(Stored data entries)
**********
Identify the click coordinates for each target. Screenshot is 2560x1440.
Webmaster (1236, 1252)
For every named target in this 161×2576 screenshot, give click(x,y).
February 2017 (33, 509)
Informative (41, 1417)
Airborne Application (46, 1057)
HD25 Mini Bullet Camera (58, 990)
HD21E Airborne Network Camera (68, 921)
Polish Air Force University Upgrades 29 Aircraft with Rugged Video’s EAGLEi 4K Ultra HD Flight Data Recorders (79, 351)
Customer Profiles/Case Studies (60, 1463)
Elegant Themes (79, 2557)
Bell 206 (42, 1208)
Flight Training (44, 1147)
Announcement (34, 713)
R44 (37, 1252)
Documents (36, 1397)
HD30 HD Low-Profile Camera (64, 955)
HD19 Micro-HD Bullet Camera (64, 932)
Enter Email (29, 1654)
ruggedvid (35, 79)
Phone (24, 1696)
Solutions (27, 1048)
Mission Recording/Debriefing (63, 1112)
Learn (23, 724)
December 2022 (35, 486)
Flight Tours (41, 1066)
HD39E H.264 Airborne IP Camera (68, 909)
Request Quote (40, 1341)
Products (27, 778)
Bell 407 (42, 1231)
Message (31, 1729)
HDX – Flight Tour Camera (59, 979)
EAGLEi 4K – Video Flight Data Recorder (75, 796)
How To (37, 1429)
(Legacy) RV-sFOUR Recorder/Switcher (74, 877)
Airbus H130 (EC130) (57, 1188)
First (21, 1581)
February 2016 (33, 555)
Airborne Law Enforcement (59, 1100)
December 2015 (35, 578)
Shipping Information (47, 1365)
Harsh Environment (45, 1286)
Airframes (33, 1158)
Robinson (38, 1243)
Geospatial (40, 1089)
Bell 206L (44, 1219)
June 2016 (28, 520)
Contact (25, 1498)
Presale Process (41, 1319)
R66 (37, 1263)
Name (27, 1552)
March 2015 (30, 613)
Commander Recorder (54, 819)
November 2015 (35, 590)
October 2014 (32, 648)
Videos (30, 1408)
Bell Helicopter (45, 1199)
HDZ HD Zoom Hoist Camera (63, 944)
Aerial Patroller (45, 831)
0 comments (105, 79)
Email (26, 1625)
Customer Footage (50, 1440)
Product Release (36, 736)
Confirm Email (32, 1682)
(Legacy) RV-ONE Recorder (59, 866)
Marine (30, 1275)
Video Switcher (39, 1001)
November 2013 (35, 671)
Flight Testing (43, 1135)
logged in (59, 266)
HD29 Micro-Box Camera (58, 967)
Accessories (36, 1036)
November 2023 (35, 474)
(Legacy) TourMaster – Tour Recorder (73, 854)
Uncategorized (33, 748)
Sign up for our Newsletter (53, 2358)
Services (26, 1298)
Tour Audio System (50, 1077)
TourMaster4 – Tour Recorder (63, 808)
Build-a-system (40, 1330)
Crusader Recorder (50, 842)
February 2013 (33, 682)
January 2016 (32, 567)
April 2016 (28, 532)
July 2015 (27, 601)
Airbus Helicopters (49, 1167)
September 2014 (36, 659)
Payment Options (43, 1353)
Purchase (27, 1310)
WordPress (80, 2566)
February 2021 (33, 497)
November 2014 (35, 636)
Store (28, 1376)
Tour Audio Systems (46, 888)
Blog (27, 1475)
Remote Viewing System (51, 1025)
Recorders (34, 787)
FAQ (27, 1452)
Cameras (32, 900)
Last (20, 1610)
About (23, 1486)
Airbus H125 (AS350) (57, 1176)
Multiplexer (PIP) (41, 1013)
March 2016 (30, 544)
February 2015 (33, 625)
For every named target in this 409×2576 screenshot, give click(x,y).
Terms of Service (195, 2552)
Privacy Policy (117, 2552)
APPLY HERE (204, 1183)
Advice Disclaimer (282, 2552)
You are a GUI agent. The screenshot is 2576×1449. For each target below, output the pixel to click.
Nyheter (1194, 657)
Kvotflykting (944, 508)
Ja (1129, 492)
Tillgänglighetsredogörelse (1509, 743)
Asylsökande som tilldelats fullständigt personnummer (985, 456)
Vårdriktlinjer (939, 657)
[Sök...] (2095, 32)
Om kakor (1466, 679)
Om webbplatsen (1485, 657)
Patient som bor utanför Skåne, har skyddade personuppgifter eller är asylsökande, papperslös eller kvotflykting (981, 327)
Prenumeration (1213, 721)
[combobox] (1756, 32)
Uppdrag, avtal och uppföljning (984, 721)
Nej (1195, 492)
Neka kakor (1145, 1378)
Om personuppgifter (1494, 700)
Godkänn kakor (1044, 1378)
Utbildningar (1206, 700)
**********
Brief =>
Every line above holding the string "Bullet" should be listed.

Result of this exercise =>
HD25 Mini Bullet Camera (58, 990)
HD19 Micro-HD Bullet Camera (64, 932)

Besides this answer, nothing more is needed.